Animal protection groups in China have expressed sadness and disappointment about the arrival of some 30 baby African elephants from Zimbabwe, in a case that has caused outrage among global wildlife campaigners.
The wild-caught baby elephants, estimated to be between two to six years old, arrived last week at Shanghai’s Pudong Airport, according to two animal rights groups.
The elephants are believed to be undergoing one month of inspection and quarantine at an unknown location before being sent to zoos across China.
Keeping elephants caught from the wild in zoos is considered cruel by conservation groups.
Zimbabwean wildlife protection groups had filed court papers at the Harare High Court in a bid – supported by celebrities such as Ellen Degeneres – to stop the shipment, which happened just weeks before a near-total ban imposed by the regulator of global wildlife trade on sending African elephants captured from the wild to zoos.
Hu Chunmei of the Beijing-based Freedom for the Animal Actors told Inkstone that she was in the process of filing a formal request to Chinese customs officials to find out where the animals will go.
“This is such a sad, sad situation,” she said. “Of course we didn’t want this group of African elephants to be sent here.
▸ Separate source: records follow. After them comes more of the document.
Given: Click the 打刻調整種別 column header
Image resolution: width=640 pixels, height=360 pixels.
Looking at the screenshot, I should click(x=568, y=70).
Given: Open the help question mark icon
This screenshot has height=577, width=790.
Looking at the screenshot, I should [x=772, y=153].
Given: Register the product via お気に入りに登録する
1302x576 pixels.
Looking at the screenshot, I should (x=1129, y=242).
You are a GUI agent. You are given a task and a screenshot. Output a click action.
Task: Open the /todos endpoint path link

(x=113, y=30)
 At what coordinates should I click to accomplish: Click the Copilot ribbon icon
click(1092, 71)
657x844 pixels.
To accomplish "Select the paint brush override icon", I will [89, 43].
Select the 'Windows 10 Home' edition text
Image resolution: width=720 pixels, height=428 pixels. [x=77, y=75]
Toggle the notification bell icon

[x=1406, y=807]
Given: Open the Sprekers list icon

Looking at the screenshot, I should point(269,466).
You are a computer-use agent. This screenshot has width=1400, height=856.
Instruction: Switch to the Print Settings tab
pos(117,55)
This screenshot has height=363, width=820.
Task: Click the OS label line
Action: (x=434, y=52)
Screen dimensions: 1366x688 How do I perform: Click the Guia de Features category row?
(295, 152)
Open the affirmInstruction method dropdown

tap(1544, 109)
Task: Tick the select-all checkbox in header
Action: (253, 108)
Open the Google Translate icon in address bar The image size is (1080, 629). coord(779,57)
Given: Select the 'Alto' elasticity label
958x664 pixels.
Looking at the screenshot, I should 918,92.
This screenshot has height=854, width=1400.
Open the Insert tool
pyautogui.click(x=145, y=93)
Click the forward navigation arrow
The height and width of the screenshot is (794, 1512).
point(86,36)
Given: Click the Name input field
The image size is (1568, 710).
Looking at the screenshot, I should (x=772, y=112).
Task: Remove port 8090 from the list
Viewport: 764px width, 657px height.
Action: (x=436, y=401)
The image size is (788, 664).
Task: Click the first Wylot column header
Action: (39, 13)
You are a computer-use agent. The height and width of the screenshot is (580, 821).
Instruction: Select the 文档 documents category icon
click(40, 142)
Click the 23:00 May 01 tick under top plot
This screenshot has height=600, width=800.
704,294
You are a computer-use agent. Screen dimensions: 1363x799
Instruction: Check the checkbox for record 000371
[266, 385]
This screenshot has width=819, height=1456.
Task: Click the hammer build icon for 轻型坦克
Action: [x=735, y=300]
If possible, we would hope for this batch of elephants to be returned.”
Hu added that zoos didn’t have policies in place about the size of enclosures for elephants or how they should be treated.
This photo provided by the Humane Society International/Africa shows young elephants held in the Hwange Game Reserve in Zimbabwe on October 18, 2019. Photo: Humane Society International/Africa via AP
“At the moment, Chinese zoos either don’t have standards in place [to care for the elephants] or have very low standards. It’s not consistent with the goals of CITES.”
States party to the Convention on International Trade in Endangered Species (CITES), the regulator of the global wildlife trade, voted in August to impose the near-total ban in November. Zimbabwe, a top seller of elephants to the US and China, had opposed the ban.
Citing CITES data, Iris Ho of the Humane Society International said Zimbabwe had sold 108 elephants to China since 2012, not including the current batch of 32, at a price of $40,000 to $60,000 each.
Chinese President Xi Jinping, center, admires elephants at a private game park in Harare, Zimbabwe in 2015. Photo: AP/Tsvangirayi Mukwazhi
Kevin Guo, a press officer for Peta Asia, said the group was watching the situation and planned to initiate a boycott of the zoos that get the baby elephants.
“Elephants should be going on long walks with their families in the wild. But the elephants in captivity are often held tightly with chains, separated from family, friends, and partners, and everything that gives them meaning in life,” he said.
Zimbabwe (along with Botswana, Namibia and Zambia) has one of Africa’s largest elephant populations.
Its former tourism minister, Prisca Mupfumira, told Bloomberg in June that the country had “an excess” of 30,000 elephants and was willing to sell them to anyone in order to reduce conflicts between people and wildlife.